* [What is needed]: Please convert the lines below into a numbered list, omitting the blank ones.

Click-target data:
* * * *

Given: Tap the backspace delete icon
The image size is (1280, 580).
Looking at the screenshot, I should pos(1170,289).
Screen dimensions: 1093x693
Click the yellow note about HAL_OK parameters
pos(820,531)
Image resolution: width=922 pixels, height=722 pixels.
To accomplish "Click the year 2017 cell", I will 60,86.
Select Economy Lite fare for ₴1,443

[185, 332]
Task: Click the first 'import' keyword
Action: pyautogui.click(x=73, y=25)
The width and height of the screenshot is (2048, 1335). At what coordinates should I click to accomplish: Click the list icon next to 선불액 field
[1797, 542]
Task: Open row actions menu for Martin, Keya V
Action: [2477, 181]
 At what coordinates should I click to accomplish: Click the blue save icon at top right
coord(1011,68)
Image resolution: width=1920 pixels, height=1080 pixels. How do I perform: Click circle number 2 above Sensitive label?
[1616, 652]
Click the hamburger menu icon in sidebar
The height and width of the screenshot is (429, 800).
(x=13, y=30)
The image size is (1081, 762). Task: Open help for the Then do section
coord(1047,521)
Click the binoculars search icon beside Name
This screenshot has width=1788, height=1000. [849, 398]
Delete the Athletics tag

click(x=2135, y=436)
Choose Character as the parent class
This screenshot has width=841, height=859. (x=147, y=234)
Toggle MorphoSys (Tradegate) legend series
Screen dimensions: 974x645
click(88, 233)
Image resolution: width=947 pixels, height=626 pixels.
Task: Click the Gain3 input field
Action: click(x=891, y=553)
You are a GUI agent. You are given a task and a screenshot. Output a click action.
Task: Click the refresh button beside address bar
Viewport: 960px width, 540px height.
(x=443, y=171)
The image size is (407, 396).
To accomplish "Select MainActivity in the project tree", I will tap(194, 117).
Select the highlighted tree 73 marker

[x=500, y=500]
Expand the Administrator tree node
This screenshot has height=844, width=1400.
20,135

* * * *

* [Solution]:
1. Given: Tap the backspace delete icon
2. The image size is (1280, 580).
3. Looking at the screenshot, I should pos(1170,289).
4. Screen dimensions: 1093x693
5. Click the yellow note about HAL_OK parameters
6. pos(820,531)
7. Image resolution: width=922 pixels, height=722 pixels.
8. To accomplish "Click the year 2017 cell", I will 60,86.
9. Select Economy Lite fare for ₴1,443
10. [185, 332]
11. Task: Click the first 'import' keyword
12. Action: pyautogui.click(x=73, y=25)
13. The width and height of the screenshot is (2048, 1335). At what coordinates should I click to accomplish: Click the list icon next to 선불액 field
14. [1797, 542]
15. Task: Open row actions menu for Martin, Keya V
16. Action: [2477, 181]
17.  At what coordinates should I click to accomplish: Click the blue save icon at top right
18. coord(1011,68)
19. Image resolution: width=1920 pixels, height=1080 pixels. How do I perform: Click circle number 2 above Sensitive label?
20. [1616, 652]
21. Click the hamburger menu icon in sidebar
22. The height and width of the screenshot is (429, 800).
23. (x=13, y=30)
24. The image size is (1081, 762). Task: Open help for the Then do section
25. coord(1047,521)
26. Click the binoculars search icon beside Name
27. This screenshot has width=1788, height=1000. [849, 398]
28. Delete the Athletics tag
29. click(x=2135, y=436)
30. Choose Character as the parent class
31. This screenshot has width=841, height=859. (x=147, y=234)
32. Toggle MorphoSys (Tradegate) legend series
33. Screen dimensions: 974x645
34. click(88, 233)
35. Image resolution: width=947 pixels, height=626 pixels.
36. Task: Click the Gain3 input field
37. Action: click(x=891, y=553)
38. You are a GUI agent. You are given a task and a screenshot. Output a click action.
39. Task: Click the refresh button beside address bar
40. Viewport: 960px width, 540px height.
41. (x=443, y=171)
42. The image size is (407, 396).
43. To accomplish "Select MainActivity in the project tree", I will tap(194, 117).
44. Select the highlighted tree 73 marker
45. [x=500, y=500]
46. Expand the Administrator tree node
47. This screenshot has height=844, width=1400.
48. 20,135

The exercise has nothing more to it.